§ **Exercise description**
Return the entries word for word, starting at the line that contains "The image size is (1568, 699)." and ending at the line that contains "coord(139,32)", both lines included. Leave out the pictures.
** START OF Information shown **
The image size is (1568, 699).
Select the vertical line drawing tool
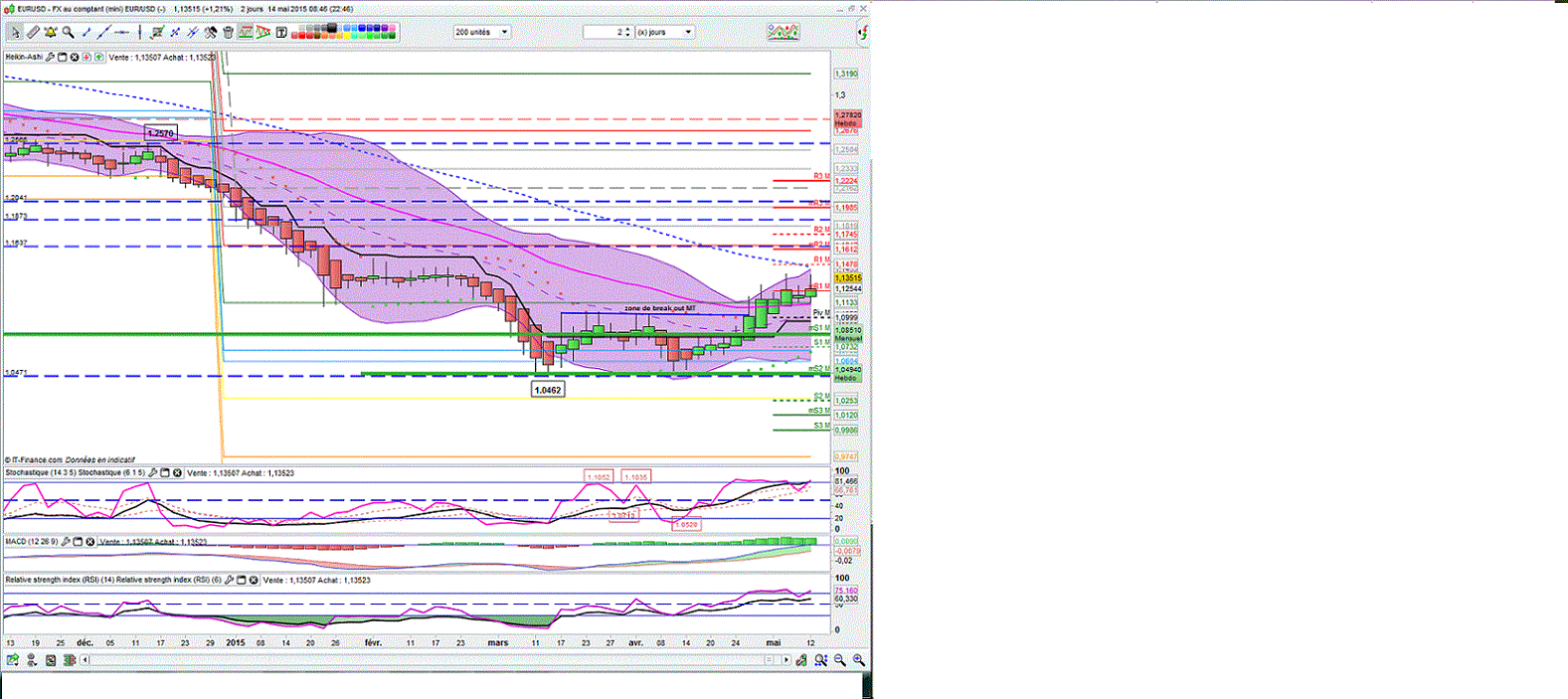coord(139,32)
** END OF Information shown **
** START OF Information shown **
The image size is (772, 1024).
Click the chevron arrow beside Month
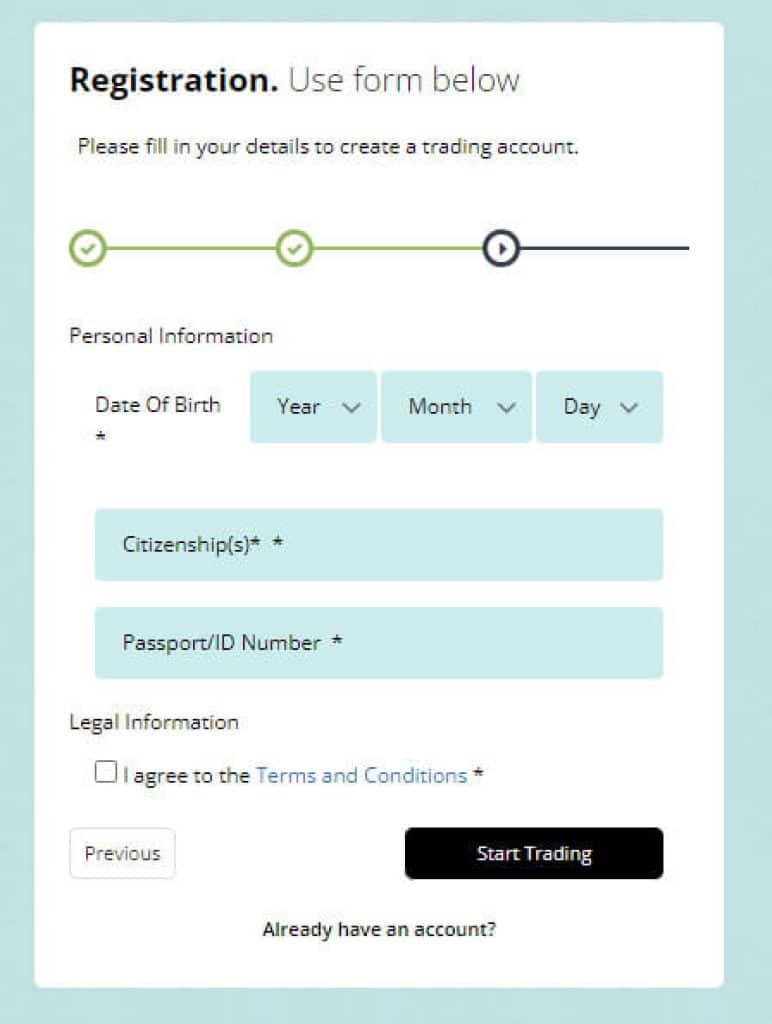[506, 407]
** END OF Information shown **
** START OF Information shown **
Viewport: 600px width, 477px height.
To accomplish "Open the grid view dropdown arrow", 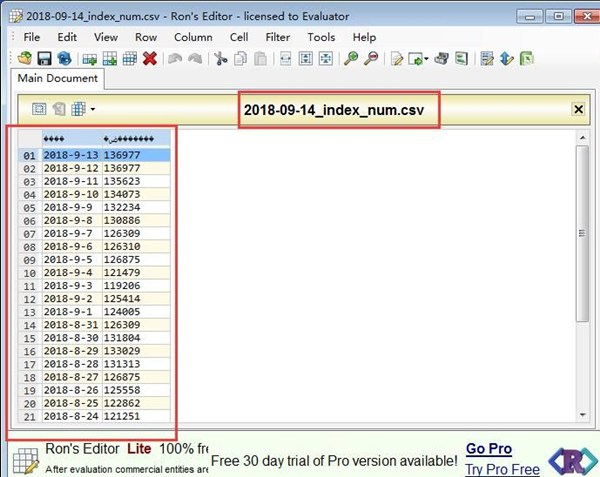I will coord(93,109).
** END OF Information shown **
§ **The response**
The image size is (1568, 699).
Select the vertical line drawing tool
coord(139,32)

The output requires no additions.